Building the Business Case for Your ACS Improvement Efforts
By Chad Whelan, MD
Building the business case is an essential part of quality improvement efforts, particularly those that require significant institutional investments. Remember, investments are not only dollars spent but also time and resources spent. Fortunately, with ACS, as the leader of the performance improvement team, it is not likely that you will have to make the business case. In this clinical area it is much more likely that institutional leaders will be asking you to show improvement rather than to prove the worth of the effort.
Because ACS is such a high-impact diagnosis (high prevalence and high morbidity and mortality) that has a large number of richly data-driven interventions, many external agencies have made ACS quality metrics a cornerstone of their quality assessment. Most important are those managed by the federal government. The CMS hospital core measure set has several AMI quality metrics that are referred to throughout this guide. The Physicians Quality Reporting Initiative (PQRI), also managed federally, has a similar emphasis on measures of patients with coronary artery disease.

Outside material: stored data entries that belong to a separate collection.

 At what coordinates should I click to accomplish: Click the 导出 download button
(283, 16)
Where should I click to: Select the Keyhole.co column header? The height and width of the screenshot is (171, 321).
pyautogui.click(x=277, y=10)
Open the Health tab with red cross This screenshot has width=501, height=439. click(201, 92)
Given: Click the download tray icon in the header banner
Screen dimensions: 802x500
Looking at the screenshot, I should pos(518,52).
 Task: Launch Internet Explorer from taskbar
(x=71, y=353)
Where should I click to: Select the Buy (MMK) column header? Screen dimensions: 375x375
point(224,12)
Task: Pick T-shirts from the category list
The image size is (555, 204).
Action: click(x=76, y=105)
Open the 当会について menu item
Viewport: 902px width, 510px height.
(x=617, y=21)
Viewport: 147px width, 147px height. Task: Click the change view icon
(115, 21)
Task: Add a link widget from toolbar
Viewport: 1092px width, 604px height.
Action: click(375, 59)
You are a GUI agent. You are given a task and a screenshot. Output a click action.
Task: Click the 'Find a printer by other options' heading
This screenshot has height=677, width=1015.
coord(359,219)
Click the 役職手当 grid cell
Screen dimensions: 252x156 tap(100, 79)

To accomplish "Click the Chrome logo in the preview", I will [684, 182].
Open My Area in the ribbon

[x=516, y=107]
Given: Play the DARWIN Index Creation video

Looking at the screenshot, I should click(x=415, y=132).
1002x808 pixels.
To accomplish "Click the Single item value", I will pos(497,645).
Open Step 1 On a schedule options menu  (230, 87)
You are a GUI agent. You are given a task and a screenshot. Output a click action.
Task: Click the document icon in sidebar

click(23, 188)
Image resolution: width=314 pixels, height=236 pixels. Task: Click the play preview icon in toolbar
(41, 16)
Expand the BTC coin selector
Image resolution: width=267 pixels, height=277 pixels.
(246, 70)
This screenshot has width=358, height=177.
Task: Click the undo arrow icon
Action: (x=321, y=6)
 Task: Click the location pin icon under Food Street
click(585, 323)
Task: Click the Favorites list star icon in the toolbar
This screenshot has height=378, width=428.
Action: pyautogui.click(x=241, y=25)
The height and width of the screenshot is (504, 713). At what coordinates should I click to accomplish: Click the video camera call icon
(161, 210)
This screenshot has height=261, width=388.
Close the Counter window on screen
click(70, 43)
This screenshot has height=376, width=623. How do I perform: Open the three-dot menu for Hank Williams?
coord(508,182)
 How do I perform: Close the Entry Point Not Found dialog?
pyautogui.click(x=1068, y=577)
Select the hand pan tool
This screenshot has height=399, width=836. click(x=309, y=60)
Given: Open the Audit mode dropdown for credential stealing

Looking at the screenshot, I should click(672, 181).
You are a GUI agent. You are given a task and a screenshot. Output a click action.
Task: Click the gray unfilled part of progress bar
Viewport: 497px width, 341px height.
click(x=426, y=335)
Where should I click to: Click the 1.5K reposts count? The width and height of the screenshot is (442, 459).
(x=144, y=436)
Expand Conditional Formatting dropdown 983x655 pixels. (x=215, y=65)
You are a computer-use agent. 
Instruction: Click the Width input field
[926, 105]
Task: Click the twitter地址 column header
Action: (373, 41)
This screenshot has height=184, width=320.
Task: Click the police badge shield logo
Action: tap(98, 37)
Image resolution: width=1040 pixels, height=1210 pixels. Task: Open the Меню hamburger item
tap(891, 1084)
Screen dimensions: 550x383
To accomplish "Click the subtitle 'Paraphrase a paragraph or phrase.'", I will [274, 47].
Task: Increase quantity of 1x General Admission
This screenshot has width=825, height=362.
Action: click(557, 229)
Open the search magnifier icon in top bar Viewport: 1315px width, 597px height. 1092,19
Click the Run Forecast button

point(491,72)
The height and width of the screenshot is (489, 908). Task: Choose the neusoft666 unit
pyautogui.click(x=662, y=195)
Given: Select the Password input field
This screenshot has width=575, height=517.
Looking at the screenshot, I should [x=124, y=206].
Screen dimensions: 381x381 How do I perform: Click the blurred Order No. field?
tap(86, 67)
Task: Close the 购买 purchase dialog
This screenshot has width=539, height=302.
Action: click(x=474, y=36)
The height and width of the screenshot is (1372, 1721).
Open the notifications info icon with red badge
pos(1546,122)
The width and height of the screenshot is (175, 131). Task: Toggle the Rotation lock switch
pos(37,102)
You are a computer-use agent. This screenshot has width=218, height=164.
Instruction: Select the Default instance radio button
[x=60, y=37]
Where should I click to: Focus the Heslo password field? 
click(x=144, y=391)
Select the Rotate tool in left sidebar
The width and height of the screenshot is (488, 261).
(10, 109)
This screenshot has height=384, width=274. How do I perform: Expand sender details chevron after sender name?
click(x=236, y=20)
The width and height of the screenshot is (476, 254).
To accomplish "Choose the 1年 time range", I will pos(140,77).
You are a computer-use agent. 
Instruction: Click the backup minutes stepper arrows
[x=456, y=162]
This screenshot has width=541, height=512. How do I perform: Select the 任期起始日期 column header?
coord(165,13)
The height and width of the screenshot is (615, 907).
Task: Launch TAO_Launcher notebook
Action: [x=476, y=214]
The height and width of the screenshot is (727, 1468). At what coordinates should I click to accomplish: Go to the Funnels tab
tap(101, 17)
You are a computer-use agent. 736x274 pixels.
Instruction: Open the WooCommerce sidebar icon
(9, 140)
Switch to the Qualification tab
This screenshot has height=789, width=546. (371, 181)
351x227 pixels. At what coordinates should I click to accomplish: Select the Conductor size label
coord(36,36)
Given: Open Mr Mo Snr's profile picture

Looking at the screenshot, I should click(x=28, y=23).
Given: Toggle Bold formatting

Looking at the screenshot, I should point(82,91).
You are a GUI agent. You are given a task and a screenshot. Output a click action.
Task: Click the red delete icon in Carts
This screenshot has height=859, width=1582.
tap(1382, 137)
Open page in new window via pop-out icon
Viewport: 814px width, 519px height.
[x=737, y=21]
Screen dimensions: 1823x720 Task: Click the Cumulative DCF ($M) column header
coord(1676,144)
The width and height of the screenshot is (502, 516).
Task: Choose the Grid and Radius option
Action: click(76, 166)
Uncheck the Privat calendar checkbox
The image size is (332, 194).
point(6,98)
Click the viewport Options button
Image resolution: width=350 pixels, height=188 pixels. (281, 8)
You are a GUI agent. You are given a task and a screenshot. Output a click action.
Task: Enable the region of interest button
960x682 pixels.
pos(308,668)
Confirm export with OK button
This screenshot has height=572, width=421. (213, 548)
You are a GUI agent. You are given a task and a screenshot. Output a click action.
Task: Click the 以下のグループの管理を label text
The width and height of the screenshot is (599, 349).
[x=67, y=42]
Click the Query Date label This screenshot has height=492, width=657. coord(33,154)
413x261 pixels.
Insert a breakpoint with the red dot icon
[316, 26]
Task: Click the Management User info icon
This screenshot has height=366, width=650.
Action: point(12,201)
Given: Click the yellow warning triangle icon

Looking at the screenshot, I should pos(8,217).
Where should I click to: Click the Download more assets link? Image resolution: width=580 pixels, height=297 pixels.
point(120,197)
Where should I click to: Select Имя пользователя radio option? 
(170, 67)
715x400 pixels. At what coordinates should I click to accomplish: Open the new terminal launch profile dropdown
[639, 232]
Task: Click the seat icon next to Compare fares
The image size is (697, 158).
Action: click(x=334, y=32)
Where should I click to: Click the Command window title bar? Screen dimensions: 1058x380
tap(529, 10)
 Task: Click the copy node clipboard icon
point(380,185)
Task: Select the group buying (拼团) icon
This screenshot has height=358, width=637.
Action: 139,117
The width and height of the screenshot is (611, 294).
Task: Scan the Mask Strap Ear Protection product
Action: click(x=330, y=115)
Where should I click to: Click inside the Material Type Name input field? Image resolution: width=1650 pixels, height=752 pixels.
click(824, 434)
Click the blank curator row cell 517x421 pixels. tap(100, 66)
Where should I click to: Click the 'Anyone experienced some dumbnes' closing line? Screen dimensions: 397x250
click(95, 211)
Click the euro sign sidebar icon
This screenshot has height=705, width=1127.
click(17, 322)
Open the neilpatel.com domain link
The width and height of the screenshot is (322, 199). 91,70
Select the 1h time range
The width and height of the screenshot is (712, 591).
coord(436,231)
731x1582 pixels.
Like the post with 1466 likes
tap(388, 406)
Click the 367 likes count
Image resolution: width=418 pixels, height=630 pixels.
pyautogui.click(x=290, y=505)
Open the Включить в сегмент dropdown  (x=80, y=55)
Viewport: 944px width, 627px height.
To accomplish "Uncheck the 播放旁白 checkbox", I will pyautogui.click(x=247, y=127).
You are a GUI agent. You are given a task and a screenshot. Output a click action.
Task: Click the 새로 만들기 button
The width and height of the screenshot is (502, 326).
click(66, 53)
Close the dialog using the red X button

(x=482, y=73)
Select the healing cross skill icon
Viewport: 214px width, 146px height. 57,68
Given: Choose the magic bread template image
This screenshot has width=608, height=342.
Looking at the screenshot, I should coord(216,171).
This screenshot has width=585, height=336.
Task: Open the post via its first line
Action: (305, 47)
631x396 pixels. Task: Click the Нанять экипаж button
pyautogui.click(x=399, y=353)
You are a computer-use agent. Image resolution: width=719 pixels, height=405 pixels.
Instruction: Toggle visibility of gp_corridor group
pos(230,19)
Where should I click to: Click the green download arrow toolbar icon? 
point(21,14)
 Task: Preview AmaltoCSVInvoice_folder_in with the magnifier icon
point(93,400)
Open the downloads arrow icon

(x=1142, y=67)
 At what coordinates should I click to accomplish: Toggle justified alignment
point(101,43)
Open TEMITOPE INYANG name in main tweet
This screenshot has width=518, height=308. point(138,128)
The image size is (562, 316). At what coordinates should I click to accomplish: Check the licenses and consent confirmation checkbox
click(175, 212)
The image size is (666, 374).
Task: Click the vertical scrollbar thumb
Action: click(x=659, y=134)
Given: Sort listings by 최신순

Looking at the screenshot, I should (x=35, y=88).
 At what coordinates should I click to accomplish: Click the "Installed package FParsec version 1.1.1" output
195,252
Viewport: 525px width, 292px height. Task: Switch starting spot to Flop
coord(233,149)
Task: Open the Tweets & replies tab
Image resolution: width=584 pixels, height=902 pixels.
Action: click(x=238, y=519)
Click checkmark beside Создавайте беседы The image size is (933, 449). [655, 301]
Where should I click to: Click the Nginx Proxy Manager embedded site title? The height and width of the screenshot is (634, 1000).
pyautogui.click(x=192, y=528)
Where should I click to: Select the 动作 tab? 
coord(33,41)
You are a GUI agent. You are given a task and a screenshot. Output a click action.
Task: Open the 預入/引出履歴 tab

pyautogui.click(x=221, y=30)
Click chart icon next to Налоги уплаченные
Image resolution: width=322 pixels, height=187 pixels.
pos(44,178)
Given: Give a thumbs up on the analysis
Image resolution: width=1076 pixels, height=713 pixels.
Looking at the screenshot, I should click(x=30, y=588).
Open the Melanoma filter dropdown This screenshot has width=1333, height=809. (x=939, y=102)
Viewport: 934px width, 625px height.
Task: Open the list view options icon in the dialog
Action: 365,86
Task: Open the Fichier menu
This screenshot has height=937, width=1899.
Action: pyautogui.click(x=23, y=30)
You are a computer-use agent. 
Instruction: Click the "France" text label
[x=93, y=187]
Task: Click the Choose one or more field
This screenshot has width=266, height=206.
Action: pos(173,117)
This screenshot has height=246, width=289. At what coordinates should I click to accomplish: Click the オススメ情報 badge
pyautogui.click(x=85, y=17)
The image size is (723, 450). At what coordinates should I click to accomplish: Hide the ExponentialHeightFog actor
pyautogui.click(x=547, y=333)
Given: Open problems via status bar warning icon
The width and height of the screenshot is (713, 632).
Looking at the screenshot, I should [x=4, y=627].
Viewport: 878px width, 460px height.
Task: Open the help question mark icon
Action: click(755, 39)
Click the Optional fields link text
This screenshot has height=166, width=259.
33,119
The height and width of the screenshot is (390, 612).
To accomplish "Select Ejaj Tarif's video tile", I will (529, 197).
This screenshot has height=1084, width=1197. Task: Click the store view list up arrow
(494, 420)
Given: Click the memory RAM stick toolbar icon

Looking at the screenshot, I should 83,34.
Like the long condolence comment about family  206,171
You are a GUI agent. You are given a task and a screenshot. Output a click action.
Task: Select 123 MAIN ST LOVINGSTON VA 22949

Currently, both these initiatives are primarily in the pay-for-reporting phase. Therefore, at this point, all the direct financial incentives are tied only to reporting the measures not performing them well. However, hospital administrators are correctly recognizing that performance does and will have real financial implications. The performance of all hospitals that report their institutional data is published publicly on the Hospital Compare Web site. It is quite simple not only to look at one hospital but also to compare the performance of competing hospitals on these measures of ACS care. No administrator wants his or her hospital to be at the bottom in this sort of high-profile public setting. Additionally, although these initiatives are pay for reporting now, the widely held assumption is that pay for performance is coming soon. When this rolls out, there will be direct financial incentives for hospitals (for the CMS core measures) and physicians (for PQRI) to be at the top of the list.
Additional considerations for the business case for ACS include standard cost-savings measures such as reducing length of stay or cost of care or readmission rates. Although these are areas you may want to consider evaluating at your institution, they may not be optimal targets for many institutions for patients with ACS.